■ **Required task**
Print the material below line for line, with no changes of any kind.

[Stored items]

========

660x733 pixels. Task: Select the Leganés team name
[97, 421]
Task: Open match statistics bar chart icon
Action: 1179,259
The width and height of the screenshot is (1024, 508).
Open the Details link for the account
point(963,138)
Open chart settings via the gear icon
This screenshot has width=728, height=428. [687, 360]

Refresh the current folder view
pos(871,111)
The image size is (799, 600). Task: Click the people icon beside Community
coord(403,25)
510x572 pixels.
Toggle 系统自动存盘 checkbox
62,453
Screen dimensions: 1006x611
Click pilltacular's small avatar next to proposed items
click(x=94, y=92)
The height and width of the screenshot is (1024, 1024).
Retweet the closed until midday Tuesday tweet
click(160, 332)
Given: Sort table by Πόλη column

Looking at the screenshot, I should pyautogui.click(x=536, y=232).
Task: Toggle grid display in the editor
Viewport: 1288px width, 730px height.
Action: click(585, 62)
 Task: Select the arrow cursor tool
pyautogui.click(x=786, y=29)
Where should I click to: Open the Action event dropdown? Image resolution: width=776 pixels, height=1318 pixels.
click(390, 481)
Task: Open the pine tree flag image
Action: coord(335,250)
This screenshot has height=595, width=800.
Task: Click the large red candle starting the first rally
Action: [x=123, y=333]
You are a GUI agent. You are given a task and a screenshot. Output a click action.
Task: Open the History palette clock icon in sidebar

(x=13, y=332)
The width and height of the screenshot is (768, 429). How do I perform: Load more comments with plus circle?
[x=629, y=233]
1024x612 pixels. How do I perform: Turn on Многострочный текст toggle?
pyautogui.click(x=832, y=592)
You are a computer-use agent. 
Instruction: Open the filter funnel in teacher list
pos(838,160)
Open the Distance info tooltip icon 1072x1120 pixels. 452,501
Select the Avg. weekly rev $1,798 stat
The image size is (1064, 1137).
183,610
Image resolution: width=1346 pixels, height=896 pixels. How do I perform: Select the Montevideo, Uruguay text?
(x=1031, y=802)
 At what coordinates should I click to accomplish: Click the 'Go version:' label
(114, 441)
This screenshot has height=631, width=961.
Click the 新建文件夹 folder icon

========

■ **Solved problem**
660x733 pixels. Task: Select the Leganés team name
[97, 421]
Task: Open match statistics bar chart icon
Action: 1179,259
The width and height of the screenshot is (1024, 508).
Open the Details link for the account
point(963,138)
Open chart settings via the gear icon
This screenshot has width=728, height=428. [687, 360]

Refresh the current folder view
pos(871,111)
The image size is (799, 600). Task: Click the people icon beside Community
coord(403,25)
510x572 pixels.
Toggle 系统自动存盘 checkbox
62,453
Screen dimensions: 1006x611
Click pilltacular's small avatar next to proposed items
click(x=94, y=92)
The height and width of the screenshot is (1024, 1024).
Retweet the closed until midday Tuesday tweet
click(160, 332)
Given: Sort table by Πόλη column

Looking at the screenshot, I should pyautogui.click(x=536, y=232).
Task: Toggle grid display in the editor
Viewport: 1288px width, 730px height.
Action: click(585, 62)
 Task: Select the arrow cursor tool
pyautogui.click(x=786, y=29)
Where should I click to: Open the Action event dropdown? Image resolution: width=776 pixels, height=1318 pixels.
click(390, 481)
Task: Open the pine tree flag image
Action: coord(335,250)
This screenshot has height=595, width=800.
Task: Click the large red candle starting the first rally
Action: [x=123, y=333]
You are a GUI agent. You are given a task and a screenshot. Output a click action.
Task: Open the History palette clock icon in sidebar

(x=13, y=332)
The width and height of the screenshot is (768, 429). How do I perform: Load more comments with plus circle?
[x=629, y=233]
1024x612 pixels. How do I perform: Turn on Многострочный текст toggle?
pyautogui.click(x=832, y=592)
You are a computer-use agent. 
Instruction: Open the filter funnel in teacher list
pos(838,160)
Open the Distance info tooltip icon 1072x1120 pixels. 452,501
Select the Avg. weekly rev $1,798 stat
The image size is (1064, 1137).
183,610
Image resolution: width=1346 pixels, height=896 pixels. How do I perform: Select the Montevideo, Uruguay text?
(x=1031, y=802)
 At what coordinates should I click to accomplish: Click the 'Go version:' label
(114, 441)
This screenshot has height=631, width=961.
Click the 新建文件夹 folder icon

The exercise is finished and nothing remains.